The Story that Could Have Been: Excerpts from Supernatural/Dark Angel Epic

Aug 27, 2011 18:46

Here's the beginning of my abandoned Dark Angel Big Bang, as well as my favorite scene. There's a hefty amount of words written for this thing, but the story itself took a left turn and got away from me. If I ever pick this thing up again, I'll have to do some major restructuring of plot, so what I do have down is all but useless to me at this point. Still, I think it was a cool idea, just poor execution on my part.

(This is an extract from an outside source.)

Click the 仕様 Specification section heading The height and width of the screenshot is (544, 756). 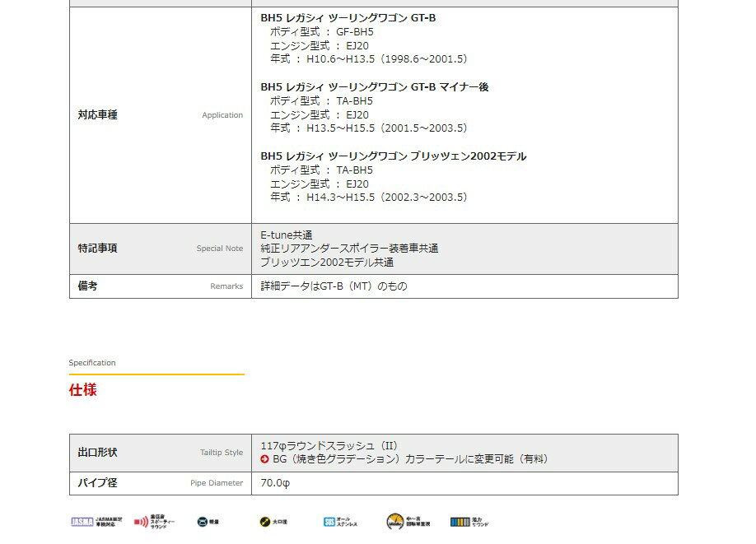coord(83,390)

Disclaimer: I hold no rights to 'Dark Angel' or 'Supernatural' in any capacity. No profit is gained from this writing -- only, hopefully, enjoyment.

Prologue

He is unique, original, one of a kind. There is no one like him.

There never has been.

He feels, but what, exactly, is insignificant. Emotions are rarely useful. There is no point in analyzing them.

They don't matter.

He is strong; he is quick; he is smart; he is capable; he is no one's puppet.

He's his own man.

He is important. People listen to him. He is appreciated. People would miss him if he were gone.

They care.

He has a name. Someone gave it to him, just like everybody else gets theirs.

He's no different.

He is a human being.

He. . . is.

He is not a mistake.

He. . . isn't.

What lies exist, they tell him or he tells them. He never tells any to himself. He never keeps lies.

He does not.

He. . . doesn't.

He never does.

***

One

Waking up is hard to do, almost as much as falling asleep in the first place. He's good at staying under. It's everything else that's jacked.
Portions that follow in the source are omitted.